As well as the main Burning Man there are now nearly 50 “Burns” – smaller events inspired by the spirit of Burning Man – held every year. Originally these only took place in the US and Canada, but you’ll now find them all over the planet, from AfrikaBurn in South Africa and Midburn in Israel, to Burning Seed in Australia and The Borderland in Scandinavia, which this year takes place on a UNESCO World Heritage site on the Danish coast.
That now-global Burning Man spirit is underpinned by ten principles:
- Radical inclusion.
- Gifting.
- Decommodification.
- Radical self-reliance.
- Radical self expression.
- Communal effort.
- Civic responsibility.
- Leaving no trace.
- Participation.
- Immediacy.
Out of that list, the “gifting” one is probably the most radical and – to someone who’s never been to a Burn before – the hardest to get your head around.
Essentially: money is worth nothing. Everyone gives each other everything, and it’s all in the spirit of gifting, not trading. Drink, drugs, food, hugs: the idea is that giving and receiving all of those things will make you love everyone around you. And, from my experience, that idea usually works out. When I went to Nowhere, a Burn in the Spanish bushland between Barcelona and Zaragoza, I thought the gifting principle wasn’t really going to to be adhered to: that it was a neat marketing ploy, but that there would be a black market of dodgy fags and shit drugs. There wasn’t.
However, considering most non-Burn events need to actually make some money, it makes sense that it’s the principles of radical inclusion, radical self-expression and participation that we’re seeing most replicated elsewhere.
“Festivals in general have become more participatory, immersive and interactive, with more of an emphasis on the overall experience as the selling point,” says Paul Reed of the Association of Independent Festivals. “Our audience research supports this: in 2014, 58 percent of people surveyed said that the main reason for purchasing a festival ticket was the overall atmosphere and experience – less than 7 percent said headline acts.”
This is part of a wider cultural shift outside of just music festivals, with film events like Secret Cinema and theatre production companies like Punchdrunk offering a sense of exploration and unpredictability.
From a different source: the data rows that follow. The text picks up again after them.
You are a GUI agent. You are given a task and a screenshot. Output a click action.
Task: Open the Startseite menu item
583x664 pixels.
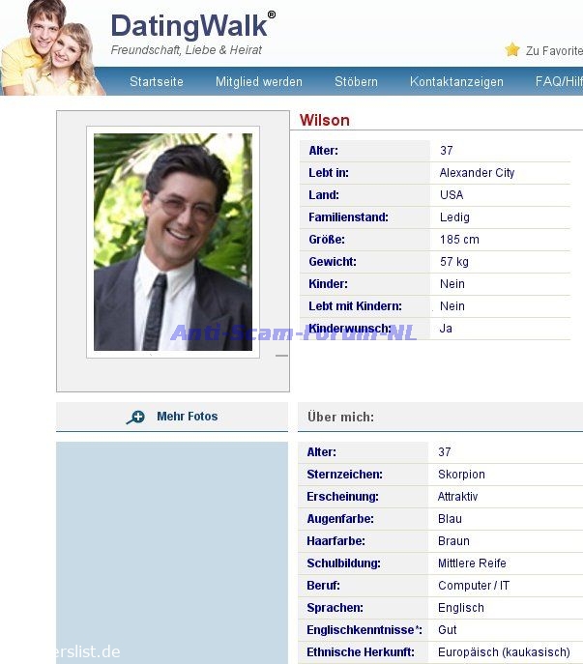(157, 82)
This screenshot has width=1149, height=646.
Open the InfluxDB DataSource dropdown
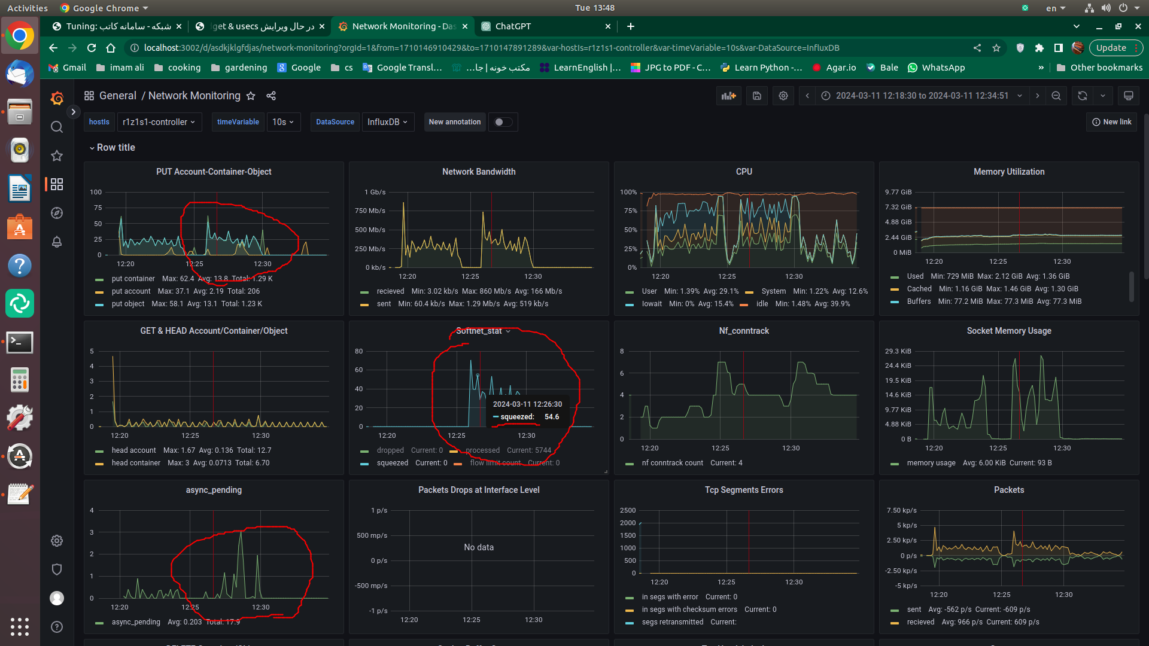(x=387, y=122)
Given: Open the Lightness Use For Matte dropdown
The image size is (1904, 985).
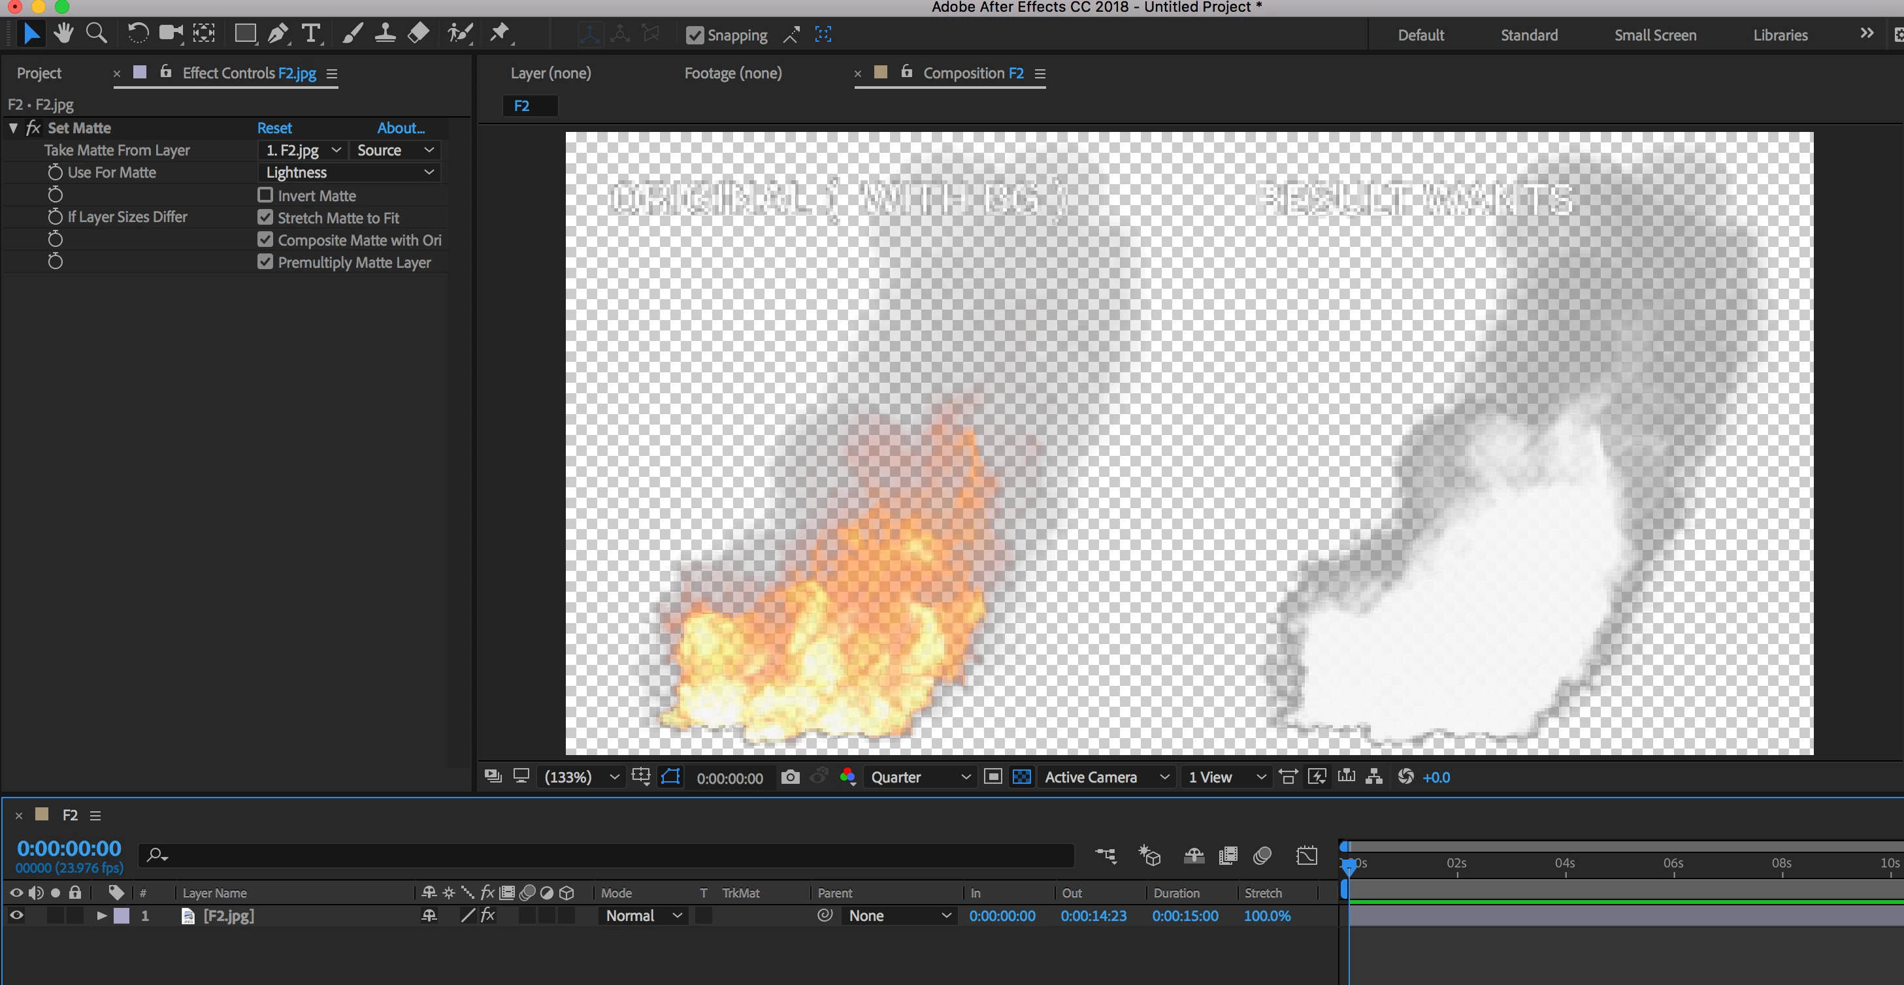Looking at the screenshot, I should pyautogui.click(x=349, y=172).
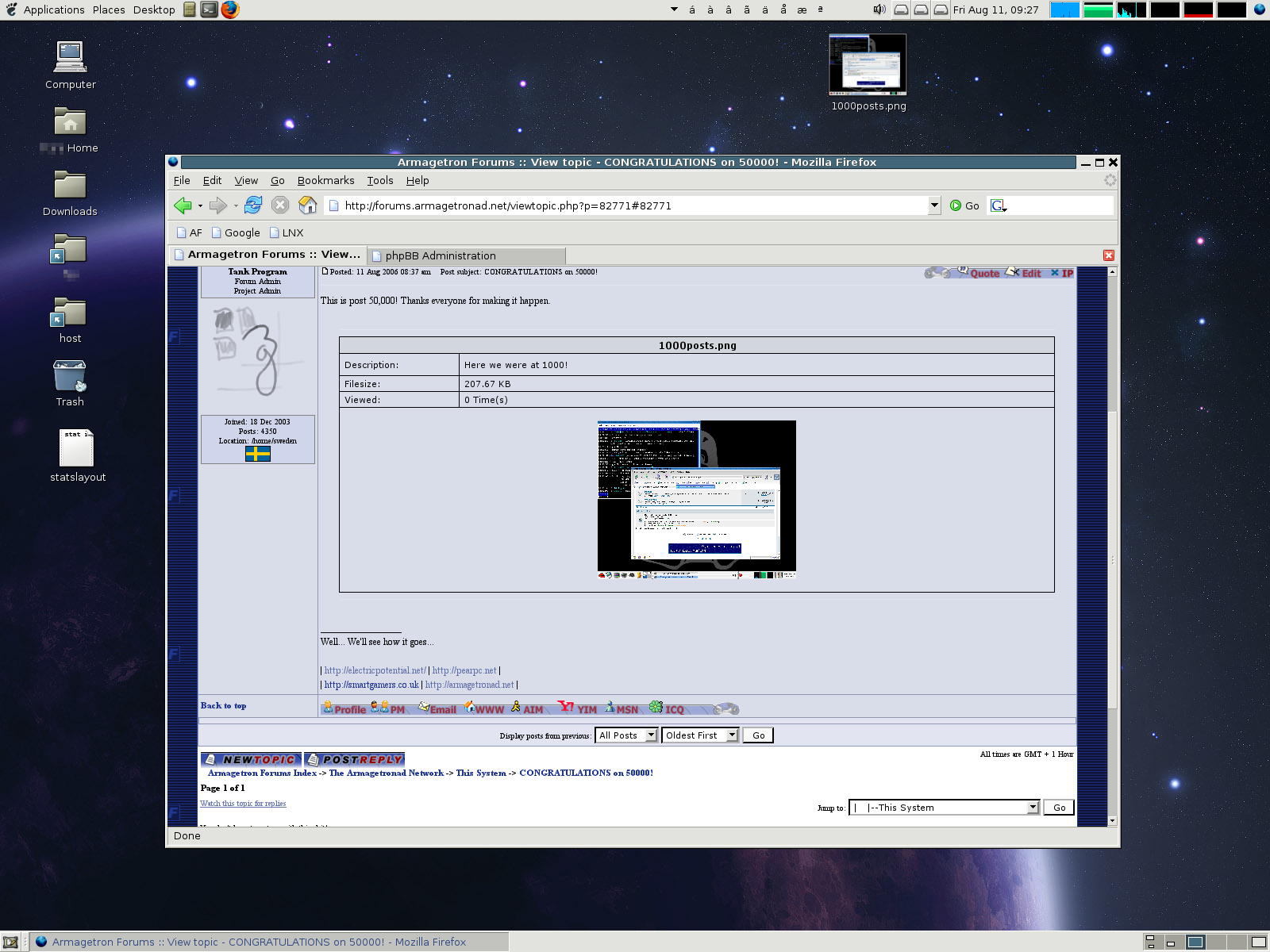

Festivals offer the ultimate departure from reality, especially when they take place in a scorched desert, everyone’s dressed like Mad Max characters and people are literally handing you drugs for free.
Fellows, of Secret Garden Party, agrees that the immersive aspect of events inspired by Burning Man is a way of moving the festival game forward. “I think that one of the spaces that isn’t so occupied by the bigger festivals with larger bands is the experiential,” he says. “There is a desire to move from just being happy being a spectator to wanting more.”
It’s not enough to just be able to watch the action; you need to be the action – whether that means linking your nipple ring to someone else’s and performing a tandem piece of interpretive dance, or just wearing a stupid outfit and getting your picture taken by a photographer there for that Sunday’s supplement spreads.
Burning Man has been setting annual artistic themes since the 1990s – this year’s is “Da Vinci’s Workshop” – and, closer to home, Secret Garden Party and Bestival have followed tradition, applying a central theme each year that guides the respective festival’s artistic direction and promotion. Last year, Rob Da Bank’s Isle of Wight weekender asked attendees to come in outfits inspired by the Summer of Love; this year, it’s “The Future”.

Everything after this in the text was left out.